A number of separate groups, including Irish Republican Voice, staged protest marches in parts of the city but they were clearly outnumbered by gardaí.
A ‘Dáil Lockout’ protest was planned in the streets around Leinster House at about 6pm but the numbers were few. By 8pm, most protesters had left the area, while a large Garda presence remained. Organiser Tony Rochford said he estimated the number of people protesting on Molesworth Street as “150 at most”.
There was further disappointment for protesters earlier as they arrived to “occupy” Independent News and Media in Talbot Street. Gardaí outnumbered the protesters, who were denied access to the building where they had hoped to complain about coverage of similar protests. On O’Connell Bridge, members of Irish Republican Voice were again outnumbered by members of the Garda.
Meanwhile, up to 300 gardaí descended on the streets around Kildare Street and Merrion Square in vans, patrol cars, on foot and even in a double decker bus. They kept a crowd of about 70 protesters in Molesworth Street which was sealed off from Kildare Street by a double metal barrier. The route between Leinster House and Buswells Hotel, where many of the post-budget press briefings were being held, was kept clear.
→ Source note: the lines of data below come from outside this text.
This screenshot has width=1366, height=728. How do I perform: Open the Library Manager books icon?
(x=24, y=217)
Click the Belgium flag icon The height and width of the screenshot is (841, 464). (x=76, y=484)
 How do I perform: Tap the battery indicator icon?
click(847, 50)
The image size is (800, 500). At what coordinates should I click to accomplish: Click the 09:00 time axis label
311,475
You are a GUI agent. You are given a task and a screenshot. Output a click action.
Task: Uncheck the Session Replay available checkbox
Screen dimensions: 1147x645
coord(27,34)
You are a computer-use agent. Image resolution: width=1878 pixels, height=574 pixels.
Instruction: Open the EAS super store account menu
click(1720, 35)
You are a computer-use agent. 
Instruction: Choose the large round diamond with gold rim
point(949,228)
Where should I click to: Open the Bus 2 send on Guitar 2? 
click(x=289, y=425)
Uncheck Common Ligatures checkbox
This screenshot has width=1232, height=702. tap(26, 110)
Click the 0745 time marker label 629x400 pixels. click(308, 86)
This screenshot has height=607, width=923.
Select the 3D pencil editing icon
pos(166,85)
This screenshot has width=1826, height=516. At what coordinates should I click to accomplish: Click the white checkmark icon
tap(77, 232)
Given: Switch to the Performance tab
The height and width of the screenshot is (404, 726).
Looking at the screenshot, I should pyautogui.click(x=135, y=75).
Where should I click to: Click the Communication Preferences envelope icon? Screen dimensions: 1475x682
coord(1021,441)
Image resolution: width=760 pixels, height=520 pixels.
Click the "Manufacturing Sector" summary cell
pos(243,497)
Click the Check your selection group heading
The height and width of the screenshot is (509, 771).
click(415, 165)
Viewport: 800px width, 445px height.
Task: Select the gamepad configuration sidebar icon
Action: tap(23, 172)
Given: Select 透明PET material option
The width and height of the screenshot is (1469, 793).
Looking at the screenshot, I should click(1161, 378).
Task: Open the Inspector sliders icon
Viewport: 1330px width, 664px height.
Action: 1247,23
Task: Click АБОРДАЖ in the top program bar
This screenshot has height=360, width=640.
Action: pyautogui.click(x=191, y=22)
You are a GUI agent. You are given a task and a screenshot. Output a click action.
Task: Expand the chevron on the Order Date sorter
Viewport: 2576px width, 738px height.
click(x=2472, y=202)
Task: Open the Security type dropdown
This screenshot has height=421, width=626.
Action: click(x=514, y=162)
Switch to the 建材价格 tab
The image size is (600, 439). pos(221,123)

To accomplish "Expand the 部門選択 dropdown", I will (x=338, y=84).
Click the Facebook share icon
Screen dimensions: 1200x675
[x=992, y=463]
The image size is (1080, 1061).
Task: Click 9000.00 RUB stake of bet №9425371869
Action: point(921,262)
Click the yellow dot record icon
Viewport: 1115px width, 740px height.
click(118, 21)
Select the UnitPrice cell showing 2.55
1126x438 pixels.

Gardaí formed a line in front of the barrier, where they mostly they fielded questions from members of the public and tourists seeking access to Dawson Street. Among those told to go around by a longer route were a visually impaired man trying to get to his bus stop and a woman in a wheelchair trying to join the protest.
One independent demonstrator Liam Mac An Bhaird, a former Occupy Dame Street protester, explained that he felt the low turnout was due to the division in the political left.
A small group of community and voluntary sector activists also gathered. Among them was Rita Fagan, who said they were there as witnesses for the community sector for the seventh “austerity budget”.
Her message to Government was to “be honest” and “not say they are defending the most vulnerable when they are not, but are defending the rich”.
She described the GP cards for children aged under five as a “political” move, as this money would be taken come from elsewhere - and many vulnerable people were already covered by medical cards.
Community activist John Bissett’s main concern was the “fine detail” which would only come to be understood over coming days and weeks . He said it was “spin” that the Government wanted to help the “coping classes”, as it was not just middle class people feeling austerity but everyone.